Rhythm is at the heart of everything we do at Four Seasons Kindergarten.  The same daily pattern gives tamariki security and they know what to expect.  Predictability is important for the young child and their sense of belonging is deepened from knowing what comes next.  Tamariki trust in their day, their kaiako and the environment.

When you arrive with your child each day, you’ll find a teacher in the garden, hanging out the daily washing and greeting whanau as they come through the gate.  Inside in the dining room, you’ll find a kaiako preparing bread rolls that will form part of our lunch later in the day.  You’ll find another kaiako will be in the lounge, folding washing and ready to welcome tamariki into the kindy day.  This is a time for connection with children and parents, a handing over to begin the day.  Tamariki may choose to partake in these activities alongside the teacher, or enter into free play with friends.  For the child who is new to kindergarten, settling into the kindy day alongside a teacher, doing a ‘job’ is a lovely idea.

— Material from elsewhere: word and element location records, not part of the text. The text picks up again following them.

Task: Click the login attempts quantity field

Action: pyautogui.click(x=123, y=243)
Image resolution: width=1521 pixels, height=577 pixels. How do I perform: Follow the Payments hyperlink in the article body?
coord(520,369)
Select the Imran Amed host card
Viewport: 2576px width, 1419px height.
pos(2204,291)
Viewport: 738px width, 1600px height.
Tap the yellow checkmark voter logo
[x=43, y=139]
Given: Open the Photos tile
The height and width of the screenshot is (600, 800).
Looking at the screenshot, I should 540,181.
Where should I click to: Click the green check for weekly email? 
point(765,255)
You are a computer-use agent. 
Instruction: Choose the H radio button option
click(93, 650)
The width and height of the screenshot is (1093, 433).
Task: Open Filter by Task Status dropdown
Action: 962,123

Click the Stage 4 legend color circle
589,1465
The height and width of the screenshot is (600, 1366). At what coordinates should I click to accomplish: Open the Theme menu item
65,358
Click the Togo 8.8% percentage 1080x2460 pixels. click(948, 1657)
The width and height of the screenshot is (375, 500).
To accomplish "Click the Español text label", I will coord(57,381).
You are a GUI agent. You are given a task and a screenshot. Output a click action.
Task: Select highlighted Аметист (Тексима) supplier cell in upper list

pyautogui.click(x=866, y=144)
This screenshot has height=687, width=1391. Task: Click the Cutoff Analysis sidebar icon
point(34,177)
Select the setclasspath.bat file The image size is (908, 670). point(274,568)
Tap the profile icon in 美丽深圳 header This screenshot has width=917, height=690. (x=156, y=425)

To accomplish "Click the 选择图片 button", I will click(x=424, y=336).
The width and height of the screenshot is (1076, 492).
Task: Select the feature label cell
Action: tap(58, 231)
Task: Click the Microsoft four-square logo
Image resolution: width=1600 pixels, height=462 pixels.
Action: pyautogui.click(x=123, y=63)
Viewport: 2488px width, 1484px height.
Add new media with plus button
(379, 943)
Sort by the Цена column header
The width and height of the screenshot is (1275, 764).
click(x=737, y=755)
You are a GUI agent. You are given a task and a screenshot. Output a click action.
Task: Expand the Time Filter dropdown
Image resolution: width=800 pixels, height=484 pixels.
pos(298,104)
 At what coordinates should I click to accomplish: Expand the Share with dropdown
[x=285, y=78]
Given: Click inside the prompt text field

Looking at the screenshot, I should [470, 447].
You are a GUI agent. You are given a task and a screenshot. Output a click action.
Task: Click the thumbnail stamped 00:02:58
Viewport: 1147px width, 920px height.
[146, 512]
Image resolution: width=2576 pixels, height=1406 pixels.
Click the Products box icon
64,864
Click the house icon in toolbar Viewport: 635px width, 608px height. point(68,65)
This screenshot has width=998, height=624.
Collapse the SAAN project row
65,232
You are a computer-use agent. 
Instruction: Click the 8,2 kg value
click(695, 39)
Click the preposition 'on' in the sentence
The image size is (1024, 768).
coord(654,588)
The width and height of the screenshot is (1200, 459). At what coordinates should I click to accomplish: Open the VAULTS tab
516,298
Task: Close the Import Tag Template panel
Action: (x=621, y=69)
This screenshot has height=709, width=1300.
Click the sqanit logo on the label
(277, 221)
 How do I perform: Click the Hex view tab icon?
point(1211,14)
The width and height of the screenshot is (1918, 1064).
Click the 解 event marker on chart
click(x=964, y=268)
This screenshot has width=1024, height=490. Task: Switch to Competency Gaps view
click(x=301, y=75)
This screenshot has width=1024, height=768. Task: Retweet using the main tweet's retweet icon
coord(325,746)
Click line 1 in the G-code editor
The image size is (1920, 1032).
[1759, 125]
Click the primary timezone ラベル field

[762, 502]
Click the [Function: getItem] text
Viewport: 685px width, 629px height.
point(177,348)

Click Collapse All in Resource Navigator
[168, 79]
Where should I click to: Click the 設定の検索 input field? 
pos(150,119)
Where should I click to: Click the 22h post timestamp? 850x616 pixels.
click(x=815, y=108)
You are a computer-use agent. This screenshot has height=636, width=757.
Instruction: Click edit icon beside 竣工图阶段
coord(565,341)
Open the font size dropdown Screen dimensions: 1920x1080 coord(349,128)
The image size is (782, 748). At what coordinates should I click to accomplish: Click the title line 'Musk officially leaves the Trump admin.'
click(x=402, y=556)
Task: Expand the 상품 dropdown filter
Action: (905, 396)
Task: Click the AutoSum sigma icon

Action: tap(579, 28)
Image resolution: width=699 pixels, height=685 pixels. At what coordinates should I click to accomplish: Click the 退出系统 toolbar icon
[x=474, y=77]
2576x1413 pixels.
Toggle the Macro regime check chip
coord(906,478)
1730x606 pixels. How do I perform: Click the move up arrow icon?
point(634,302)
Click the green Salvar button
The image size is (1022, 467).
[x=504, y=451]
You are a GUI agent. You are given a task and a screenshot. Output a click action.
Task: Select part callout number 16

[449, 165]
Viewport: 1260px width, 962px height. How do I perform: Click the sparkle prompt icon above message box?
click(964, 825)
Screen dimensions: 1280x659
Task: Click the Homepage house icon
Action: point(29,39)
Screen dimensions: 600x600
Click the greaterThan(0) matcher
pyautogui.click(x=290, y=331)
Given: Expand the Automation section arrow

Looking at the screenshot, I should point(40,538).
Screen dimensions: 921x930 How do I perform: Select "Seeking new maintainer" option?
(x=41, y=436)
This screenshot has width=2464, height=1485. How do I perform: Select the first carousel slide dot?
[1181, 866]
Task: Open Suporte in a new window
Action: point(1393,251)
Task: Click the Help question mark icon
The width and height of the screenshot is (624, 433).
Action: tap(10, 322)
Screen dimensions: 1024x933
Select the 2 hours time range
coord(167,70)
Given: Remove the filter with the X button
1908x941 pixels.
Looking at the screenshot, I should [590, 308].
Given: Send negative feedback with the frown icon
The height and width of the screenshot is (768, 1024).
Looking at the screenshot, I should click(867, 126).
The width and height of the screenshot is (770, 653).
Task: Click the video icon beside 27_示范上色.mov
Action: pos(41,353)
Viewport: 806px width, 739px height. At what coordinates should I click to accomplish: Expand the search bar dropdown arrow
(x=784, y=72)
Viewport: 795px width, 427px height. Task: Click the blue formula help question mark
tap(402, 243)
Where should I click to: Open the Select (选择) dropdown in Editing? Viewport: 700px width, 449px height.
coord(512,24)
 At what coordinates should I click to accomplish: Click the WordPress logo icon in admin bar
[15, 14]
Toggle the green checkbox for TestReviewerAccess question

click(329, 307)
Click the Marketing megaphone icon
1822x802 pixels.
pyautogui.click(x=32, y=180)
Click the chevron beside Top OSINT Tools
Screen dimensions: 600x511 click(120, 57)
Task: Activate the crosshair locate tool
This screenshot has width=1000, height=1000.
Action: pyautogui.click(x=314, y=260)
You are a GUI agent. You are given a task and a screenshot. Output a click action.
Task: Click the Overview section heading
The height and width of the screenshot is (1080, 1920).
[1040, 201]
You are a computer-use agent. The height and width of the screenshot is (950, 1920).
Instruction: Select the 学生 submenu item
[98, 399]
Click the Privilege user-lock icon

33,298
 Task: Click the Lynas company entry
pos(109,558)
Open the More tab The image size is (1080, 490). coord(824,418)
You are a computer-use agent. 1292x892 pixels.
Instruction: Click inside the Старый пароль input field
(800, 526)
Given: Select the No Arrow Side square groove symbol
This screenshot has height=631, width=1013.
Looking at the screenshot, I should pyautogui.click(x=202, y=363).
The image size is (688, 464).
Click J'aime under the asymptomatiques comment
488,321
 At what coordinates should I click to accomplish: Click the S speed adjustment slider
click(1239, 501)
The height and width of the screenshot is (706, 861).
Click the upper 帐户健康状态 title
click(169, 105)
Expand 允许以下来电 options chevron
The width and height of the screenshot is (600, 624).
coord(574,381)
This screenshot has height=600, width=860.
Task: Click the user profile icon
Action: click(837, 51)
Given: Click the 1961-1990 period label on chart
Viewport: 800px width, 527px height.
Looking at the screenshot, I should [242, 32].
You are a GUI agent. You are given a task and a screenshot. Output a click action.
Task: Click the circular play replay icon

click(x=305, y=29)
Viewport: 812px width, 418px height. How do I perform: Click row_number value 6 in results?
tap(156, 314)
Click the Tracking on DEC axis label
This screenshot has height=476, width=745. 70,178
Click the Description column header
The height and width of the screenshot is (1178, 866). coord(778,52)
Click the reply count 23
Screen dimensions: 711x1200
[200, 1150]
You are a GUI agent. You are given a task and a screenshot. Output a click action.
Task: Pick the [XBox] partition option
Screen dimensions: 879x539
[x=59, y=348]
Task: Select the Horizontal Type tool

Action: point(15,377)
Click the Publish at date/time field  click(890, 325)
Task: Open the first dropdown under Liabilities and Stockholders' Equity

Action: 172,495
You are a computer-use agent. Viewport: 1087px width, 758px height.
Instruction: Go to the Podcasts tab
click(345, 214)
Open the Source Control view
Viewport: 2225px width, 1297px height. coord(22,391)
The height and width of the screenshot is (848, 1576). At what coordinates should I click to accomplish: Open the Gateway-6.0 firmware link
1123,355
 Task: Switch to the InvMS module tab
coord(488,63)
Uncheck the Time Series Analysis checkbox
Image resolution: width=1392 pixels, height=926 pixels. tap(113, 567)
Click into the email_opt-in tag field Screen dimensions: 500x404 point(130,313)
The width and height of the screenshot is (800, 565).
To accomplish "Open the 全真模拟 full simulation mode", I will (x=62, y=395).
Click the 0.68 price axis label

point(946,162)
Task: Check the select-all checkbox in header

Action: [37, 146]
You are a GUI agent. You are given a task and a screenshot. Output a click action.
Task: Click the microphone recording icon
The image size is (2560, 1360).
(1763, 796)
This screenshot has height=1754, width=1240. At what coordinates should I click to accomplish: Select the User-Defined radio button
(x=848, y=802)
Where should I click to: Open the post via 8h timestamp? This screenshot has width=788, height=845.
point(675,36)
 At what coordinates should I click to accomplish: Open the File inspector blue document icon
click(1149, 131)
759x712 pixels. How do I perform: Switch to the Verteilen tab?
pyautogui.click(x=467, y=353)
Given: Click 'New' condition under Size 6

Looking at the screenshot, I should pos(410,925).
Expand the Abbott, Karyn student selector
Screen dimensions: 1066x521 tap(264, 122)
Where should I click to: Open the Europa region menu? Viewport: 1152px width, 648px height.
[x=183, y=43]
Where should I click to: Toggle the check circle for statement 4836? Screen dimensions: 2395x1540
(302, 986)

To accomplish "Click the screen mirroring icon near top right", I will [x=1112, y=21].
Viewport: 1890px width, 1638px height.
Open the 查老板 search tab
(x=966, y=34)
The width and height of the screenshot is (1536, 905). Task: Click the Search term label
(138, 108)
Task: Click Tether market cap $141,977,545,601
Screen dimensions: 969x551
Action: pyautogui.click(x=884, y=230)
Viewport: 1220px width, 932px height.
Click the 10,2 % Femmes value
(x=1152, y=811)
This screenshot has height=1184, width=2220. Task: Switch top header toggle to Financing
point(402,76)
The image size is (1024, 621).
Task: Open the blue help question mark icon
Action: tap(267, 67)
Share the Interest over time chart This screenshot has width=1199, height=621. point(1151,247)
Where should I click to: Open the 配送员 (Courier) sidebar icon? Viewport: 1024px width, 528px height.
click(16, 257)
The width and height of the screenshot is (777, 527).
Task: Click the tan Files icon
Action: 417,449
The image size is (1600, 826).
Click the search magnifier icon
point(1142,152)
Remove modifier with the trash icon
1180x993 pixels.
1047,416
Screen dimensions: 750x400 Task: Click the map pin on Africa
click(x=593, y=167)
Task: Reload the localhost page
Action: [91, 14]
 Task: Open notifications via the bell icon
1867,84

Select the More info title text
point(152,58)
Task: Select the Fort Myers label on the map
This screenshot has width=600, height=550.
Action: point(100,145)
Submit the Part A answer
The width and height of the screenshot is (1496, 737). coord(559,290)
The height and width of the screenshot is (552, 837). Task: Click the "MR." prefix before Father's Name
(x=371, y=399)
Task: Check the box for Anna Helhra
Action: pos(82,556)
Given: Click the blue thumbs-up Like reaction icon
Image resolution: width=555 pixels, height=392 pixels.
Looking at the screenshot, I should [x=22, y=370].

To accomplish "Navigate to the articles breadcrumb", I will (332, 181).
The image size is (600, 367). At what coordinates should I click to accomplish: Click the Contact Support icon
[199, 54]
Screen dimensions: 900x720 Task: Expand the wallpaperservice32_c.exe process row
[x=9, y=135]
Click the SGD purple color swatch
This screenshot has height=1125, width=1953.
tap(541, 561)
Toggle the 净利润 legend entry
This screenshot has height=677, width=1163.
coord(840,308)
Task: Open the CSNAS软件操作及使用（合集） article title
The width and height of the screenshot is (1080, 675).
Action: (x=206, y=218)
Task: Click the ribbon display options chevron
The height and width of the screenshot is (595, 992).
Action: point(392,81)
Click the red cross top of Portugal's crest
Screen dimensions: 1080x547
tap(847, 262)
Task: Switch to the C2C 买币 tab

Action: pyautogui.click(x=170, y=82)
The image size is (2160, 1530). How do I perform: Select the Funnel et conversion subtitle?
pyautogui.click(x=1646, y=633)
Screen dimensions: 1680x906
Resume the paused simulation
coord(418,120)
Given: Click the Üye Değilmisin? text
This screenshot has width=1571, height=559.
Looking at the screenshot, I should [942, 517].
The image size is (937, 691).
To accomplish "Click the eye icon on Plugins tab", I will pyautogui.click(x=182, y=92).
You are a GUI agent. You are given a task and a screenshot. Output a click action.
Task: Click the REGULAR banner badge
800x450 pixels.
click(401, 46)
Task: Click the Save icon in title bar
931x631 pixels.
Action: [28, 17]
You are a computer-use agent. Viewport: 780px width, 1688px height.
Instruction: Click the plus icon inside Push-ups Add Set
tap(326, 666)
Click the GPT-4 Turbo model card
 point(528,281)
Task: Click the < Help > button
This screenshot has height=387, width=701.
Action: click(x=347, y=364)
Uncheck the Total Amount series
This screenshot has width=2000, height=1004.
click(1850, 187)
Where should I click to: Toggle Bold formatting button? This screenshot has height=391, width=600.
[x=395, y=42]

Once our ‘jobs’ are done, then we breathe out – tamariki play freely inside with toys of natural materials such as wooden blocks, handmade dolls, dress ups, sheets and structures for hut building and items from nature such as shells and pinecones. These allow for tamariki to fully use their imagination and keep them in touch with materials of a ‘true nature’.

Another time for connection comes with morning tea.  Children are invited to join one of the kaiako as they host morning tea from 9.30am until approximately 10.00am and once bellies are full, we return to play for the rest of the morning.

Tamariki are free to choose to play either inside or outside.  The outside environment offers many opportunities for large body movements eg. climbing, lifting, digging, pushing, pulling, running, jumping whether it be in the sandpit, in the ‘forest’, in the log play area or the mudpit.  Planting, growing ,harvesting and eating the vegetables from our little gardens provide meaningful examples of real life interdependence.  Inside is a time for imaginary play, family play, drawing, painting, blocks and books.

When everything is tidied away inside, around 11.00am, we come together as a whole group, sitting to share a nutritious meal for lunch.  Following lunch, it’s time for rest and we settle into ‘camping time’ where we all rest quietly for approximately half an hour.  Some tamariki will fall asleep, and are supported to have their nap as long as needed, or as requested by whanau.  At 12.30pm, after camping time, there is the opportunity for the young child who is at the beginning of their kindergarten journey to head home.

The later part of the afternoon offers tamariki the opportunity for free play again.  Our day concludes with a shared afternoon tea at 1.45pm and then circle time follows and a story is told. Then it is time for farewells for the day, children collect their belongings and are lovingly delivered back into the care of their family at 2.30pm.

Because rhythm is so important in building a sense of security for tamariki, parents are able to help settle children with a remark “I will be back after camping time or after afternoon tea and storytime”.

The days of our week have a deep rhythm in association with what kai is prepared each day. You’ll often hear tamariki saying “I come on soup day and pasta day.”  They’ll also tell you which days their friends come on too.